§ Set problem: Please transcribe the rows below word for word, starting with the line that contains "You are a computer-use" and going on through the line that contains "coord(219,99)". Leave the pictures out of your answer.

§ Supplied data:
Begin

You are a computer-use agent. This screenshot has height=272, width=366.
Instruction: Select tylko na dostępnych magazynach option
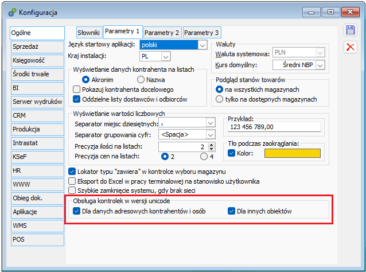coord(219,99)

End
Begin

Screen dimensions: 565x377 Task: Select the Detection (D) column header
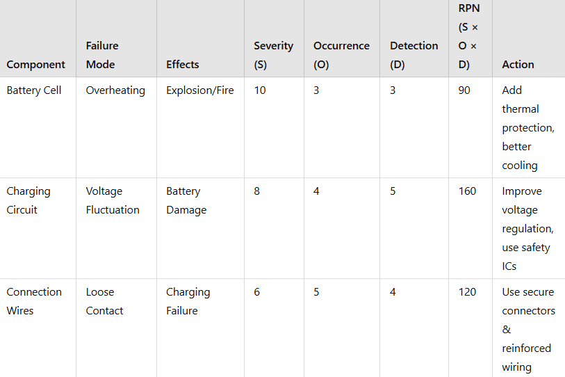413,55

End

§ Response:
You are a computer-use agent. This screenshot has height=272, width=366.
Instruction: Select tylko na dostępnych magazynach option
coord(219,99)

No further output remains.